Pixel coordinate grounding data
* * *

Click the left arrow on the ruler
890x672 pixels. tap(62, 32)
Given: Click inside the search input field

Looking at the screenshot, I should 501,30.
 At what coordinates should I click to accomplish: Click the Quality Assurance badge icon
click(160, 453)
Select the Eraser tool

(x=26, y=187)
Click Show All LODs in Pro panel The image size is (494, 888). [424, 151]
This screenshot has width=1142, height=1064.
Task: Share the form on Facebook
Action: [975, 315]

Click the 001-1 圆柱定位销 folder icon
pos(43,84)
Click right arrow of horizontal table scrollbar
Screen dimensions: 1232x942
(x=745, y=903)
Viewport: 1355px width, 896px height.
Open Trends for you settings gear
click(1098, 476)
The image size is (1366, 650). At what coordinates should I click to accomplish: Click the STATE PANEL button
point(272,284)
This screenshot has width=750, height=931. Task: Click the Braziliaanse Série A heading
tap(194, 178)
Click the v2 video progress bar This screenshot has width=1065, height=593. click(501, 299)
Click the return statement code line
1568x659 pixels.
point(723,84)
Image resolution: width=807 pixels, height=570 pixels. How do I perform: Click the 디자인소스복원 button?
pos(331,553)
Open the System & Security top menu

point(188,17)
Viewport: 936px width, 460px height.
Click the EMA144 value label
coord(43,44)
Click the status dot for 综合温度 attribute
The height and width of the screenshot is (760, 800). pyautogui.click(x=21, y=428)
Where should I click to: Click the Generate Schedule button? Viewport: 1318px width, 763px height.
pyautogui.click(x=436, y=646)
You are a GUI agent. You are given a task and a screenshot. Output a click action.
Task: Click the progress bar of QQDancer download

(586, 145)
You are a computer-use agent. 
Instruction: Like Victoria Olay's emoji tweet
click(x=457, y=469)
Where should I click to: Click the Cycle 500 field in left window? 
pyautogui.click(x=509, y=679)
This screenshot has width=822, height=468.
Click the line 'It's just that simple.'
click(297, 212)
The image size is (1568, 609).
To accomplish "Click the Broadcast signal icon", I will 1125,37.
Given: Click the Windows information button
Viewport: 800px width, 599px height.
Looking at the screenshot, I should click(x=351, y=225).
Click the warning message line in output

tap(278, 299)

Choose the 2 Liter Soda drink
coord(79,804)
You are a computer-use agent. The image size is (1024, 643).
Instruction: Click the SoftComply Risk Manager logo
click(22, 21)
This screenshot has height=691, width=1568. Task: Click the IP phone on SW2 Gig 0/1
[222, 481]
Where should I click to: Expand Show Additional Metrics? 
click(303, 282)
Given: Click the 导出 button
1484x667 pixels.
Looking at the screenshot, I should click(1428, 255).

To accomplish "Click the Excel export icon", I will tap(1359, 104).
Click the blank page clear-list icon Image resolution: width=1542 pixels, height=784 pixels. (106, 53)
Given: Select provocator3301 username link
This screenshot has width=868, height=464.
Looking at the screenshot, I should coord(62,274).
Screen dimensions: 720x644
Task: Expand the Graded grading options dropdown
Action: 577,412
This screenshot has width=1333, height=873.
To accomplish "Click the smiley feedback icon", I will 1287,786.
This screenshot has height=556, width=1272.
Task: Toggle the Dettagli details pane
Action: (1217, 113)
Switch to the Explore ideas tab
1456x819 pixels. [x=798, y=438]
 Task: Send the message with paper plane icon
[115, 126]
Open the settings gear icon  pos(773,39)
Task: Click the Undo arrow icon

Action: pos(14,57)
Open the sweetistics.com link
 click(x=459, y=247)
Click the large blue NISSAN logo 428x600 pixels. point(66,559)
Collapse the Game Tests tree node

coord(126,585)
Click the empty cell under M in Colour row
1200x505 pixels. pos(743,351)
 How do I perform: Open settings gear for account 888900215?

* * *

— EXERCISE PROMPT —
Word for word, output the records that appear above.

— ANSWER TO THIS PROBLEM —
Click the left arrow on the ruler
890x672 pixels. tap(62, 32)
Given: Click inside the search input field

Looking at the screenshot, I should 501,30.
 At what coordinates should I click to accomplish: Click the Quality Assurance badge icon
click(160, 453)
Select the Eraser tool

(x=26, y=187)
Click Show All LODs in Pro panel The image size is (494, 888). [424, 151]
This screenshot has width=1142, height=1064.
Task: Share the form on Facebook
Action: [975, 315]

Click the 001-1 圆柱定位销 folder icon
pos(43,84)
Click right arrow of horizontal table scrollbar
Screen dimensions: 1232x942
(x=745, y=903)
Viewport: 1355px width, 896px height.
Open Trends for you settings gear
click(1098, 476)
The image size is (1366, 650). At what coordinates should I click to accomplish: Click the STATE PANEL button
point(272,284)
This screenshot has width=750, height=931. Task: Click the Braziliaanse Série A heading
tap(194, 178)
Click the v2 video progress bar This screenshot has width=1065, height=593. click(501, 299)
Click the return statement code line
1568x659 pixels.
point(723,84)
Image resolution: width=807 pixels, height=570 pixels. How do I perform: Click the 디자인소스복원 button?
pos(331,553)
Open the System & Security top menu

point(188,17)
Viewport: 936px width, 460px height.
Click the EMA144 value label
coord(43,44)
Click the status dot for 综合温度 attribute
The height and width of the screenshot is (760, 800). pyautogui.click(x=21, y=428)
Where should I click to: Click the Generate Schedule button? Viewport: 1318px width, 763px height.
pyautogui.click(x=436, y=646)
You are a GUI agent. You are given a task and a screenshot. Output a click action.
Task: Click the progress bar of QQDancer download

(586, 145)
You are a computer-use agent. 
Instruction: Like Victoria Olay's emoji tweet
click(x=457, y=469)
Where should I click to: Click the Cycle 500 field in left window? 
pyautogui.click(x=509, y=679)
This screenshot has width=822, height=468.
Click the line 'It's just that simple.'
click(297, 212)
The image size is (1568, 609).
To accomplish "Click the Broadcast signal icon", I will 1125,37.
Given: Click the Windows information button
Viewport: 800px width, 599px height.
Looking at the screenshot, I should click(x=351, y=225).
Click the warning message line in output

tap(278, 299)

Choose the 2 Liter Soda drink
coord(79,804)
You are a computer-use agent. The image size is (1024, 643).
Instruction: Click the SoftComply Risk Manager logo
click(22, 21)
This screenshot has height=691, width=1568. Task: Click the IP phone on SW2 Gig 0/1
[222, 481]
Where should I click to: Expand Show Additional Metrics? 
click(303, 282)
Given: Click the 导出 button
1484x667 pixels.
Looking at the screenshot, I should click(1428, 255).

To accomplish "Click the Excel export icon", I will tap(1359, 104).
Click the blank page clear-list icon Image resolution: width=1542 pixels, height=784 pixels. (106, 53)
Given: Select provocator3301 username link
This screenshot has width=868, height=464.
Looking at the screenshot, I should coord(62,274).
Screen dimensions: 720x644
Task: Expand the Graded grading options dropdown
Action: 577,412
This screenshot has width=1333, height=873.
To accomplish "Click the smiley feedback icon", I will 1287,786.
This screenshot has height=556, width=1272.
Task: Toggle the Dettagli details pane
Action: (1217, 113)
Switch to the Explore ideas tab
1456x819 pixels. [x=798, y=438]
 Task: Send the message with paper plane icon
[115, 126]
Open the settings gear icon  pos(773,39)
Task: Click the Undo arrow icon

Action: pos(14,57)
Open the sweetistics.com link
 click(x=459, y=247)
Click the large blue NISSAN logo 428x600 pixels. point(66,559)
Collapse the Game Tests tree node

coord(126,585)
Click the empty cell under M in Colour row
1200x505 pixels. pos(743,351)
 How do I perform: Open settings gear for account 888900215?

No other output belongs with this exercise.